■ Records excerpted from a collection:
════════
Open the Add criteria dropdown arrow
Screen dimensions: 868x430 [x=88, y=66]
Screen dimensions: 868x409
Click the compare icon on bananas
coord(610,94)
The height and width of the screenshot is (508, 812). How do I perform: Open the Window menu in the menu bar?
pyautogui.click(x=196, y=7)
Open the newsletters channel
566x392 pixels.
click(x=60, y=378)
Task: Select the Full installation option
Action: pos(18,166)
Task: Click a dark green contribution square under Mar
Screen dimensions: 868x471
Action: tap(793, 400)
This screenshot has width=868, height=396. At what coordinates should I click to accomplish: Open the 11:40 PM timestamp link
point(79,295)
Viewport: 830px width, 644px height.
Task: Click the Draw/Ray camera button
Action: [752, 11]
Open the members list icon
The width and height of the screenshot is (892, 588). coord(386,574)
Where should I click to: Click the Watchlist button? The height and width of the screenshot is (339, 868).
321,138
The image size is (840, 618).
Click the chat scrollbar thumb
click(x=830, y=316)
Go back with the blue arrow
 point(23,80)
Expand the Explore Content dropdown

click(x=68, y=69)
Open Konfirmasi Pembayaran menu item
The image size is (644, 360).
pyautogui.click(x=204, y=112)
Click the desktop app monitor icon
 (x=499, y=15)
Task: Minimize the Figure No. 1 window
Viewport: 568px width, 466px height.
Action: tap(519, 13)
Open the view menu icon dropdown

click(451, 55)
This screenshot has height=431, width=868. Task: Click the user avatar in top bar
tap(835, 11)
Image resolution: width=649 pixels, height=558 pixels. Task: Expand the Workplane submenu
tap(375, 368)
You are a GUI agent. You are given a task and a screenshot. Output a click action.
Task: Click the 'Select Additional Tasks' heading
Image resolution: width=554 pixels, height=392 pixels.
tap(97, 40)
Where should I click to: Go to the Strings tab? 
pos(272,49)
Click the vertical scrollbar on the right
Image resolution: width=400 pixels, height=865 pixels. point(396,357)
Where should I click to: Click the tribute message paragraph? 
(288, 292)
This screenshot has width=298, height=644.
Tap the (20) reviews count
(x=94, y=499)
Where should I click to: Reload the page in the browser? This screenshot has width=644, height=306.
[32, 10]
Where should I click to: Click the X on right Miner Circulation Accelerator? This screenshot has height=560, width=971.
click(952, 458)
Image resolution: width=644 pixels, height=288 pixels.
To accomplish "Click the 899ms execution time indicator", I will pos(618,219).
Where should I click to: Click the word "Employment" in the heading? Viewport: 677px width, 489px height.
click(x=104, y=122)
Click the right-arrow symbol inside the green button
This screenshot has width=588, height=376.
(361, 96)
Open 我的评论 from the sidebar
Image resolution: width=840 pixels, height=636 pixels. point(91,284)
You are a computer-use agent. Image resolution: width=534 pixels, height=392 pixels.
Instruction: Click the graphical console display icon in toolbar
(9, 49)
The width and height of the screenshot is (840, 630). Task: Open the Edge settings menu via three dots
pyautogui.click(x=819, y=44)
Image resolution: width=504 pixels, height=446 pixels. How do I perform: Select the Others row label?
════════
■ WHAT THE EXERCISE ASKS:
Please show every line of the records that holds the word "agent".

■ ANSWER TO THE PROBLEM:
You are a GUI agent. You are given a task and a screenshot. Output a click action.
You are a computer-use agent. Image resolution: width=534 pixels, height=392 pixels.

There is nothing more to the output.